→ Extracted records:
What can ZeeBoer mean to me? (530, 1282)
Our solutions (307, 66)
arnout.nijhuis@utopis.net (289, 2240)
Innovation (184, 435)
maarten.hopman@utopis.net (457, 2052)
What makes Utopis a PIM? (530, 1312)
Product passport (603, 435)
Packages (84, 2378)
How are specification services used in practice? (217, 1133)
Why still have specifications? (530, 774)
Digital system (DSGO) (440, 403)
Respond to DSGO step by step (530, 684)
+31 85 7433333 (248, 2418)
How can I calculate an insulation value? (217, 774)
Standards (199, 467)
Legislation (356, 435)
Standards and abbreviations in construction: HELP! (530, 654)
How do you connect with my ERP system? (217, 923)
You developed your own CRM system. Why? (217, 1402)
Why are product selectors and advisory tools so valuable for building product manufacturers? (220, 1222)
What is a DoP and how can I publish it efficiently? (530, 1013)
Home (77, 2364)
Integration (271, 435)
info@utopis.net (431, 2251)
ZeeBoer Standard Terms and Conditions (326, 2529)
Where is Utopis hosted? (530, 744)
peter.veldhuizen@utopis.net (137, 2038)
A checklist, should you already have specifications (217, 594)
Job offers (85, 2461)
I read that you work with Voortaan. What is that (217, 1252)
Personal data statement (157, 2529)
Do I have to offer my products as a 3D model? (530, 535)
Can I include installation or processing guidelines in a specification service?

→ Aim of the task: Rewrite every one of the records with "ZeeBoer" replaced by "Utopis" wherever it occurs, and leave everything else unchanged.

→ The output:
What can Utopis mean to me? (530, 1282)
Our solutions (307, 66)
arnout.nijhuis@utopis.net (289, 2240)
Innovation (184, 435)
maarten.hopman@utopis.net (457, 2052)
What makes Utopis a PIM? (530, 1312)
Product passport (603, 435)
Packages (84, 2378)
How are specification services used in practice? (217, 1133)
Why still have specifications? (530, 774)
Digital system (DSGO) (440, 403)
Respond to DSGO step by step (530, 684)
+31 85 7433333 (248, 2418)
How can I calculate an insulation value? (217, 774)
Standards (199, 467)
Legislation (356, 435)
Standards and abbreviations in construction: HELP! (530, 654)
How do you connect with my ERP system? (217, 923)
You developed your own CRM system. Why? (217, 1402)
Why are product selectors and advisory tools so valuable for building product manufacturers? (220, 1222)
What is a DoP and how can I publish it efficiently? (530, 1013)
Home (77, 2364)
Integration (271, 435)
info@utopis.net (431, 2251)
Utopis Standard Terms and Conditions (326, 2529)
Where is Utopis hosted? (530, 744)
peter.veldhuizen@utopis.net (137, 2038)
A checklist, should you already have specifications (217, 594)
Job offers (85, 2461)
I read that you work with Voortaan. What is that (217, 1252)
Personal data statement (157, 2529)
Do I have to offer my products as a 3D model? (530, 535)
Can I include installation or processing guidelines in a specification service?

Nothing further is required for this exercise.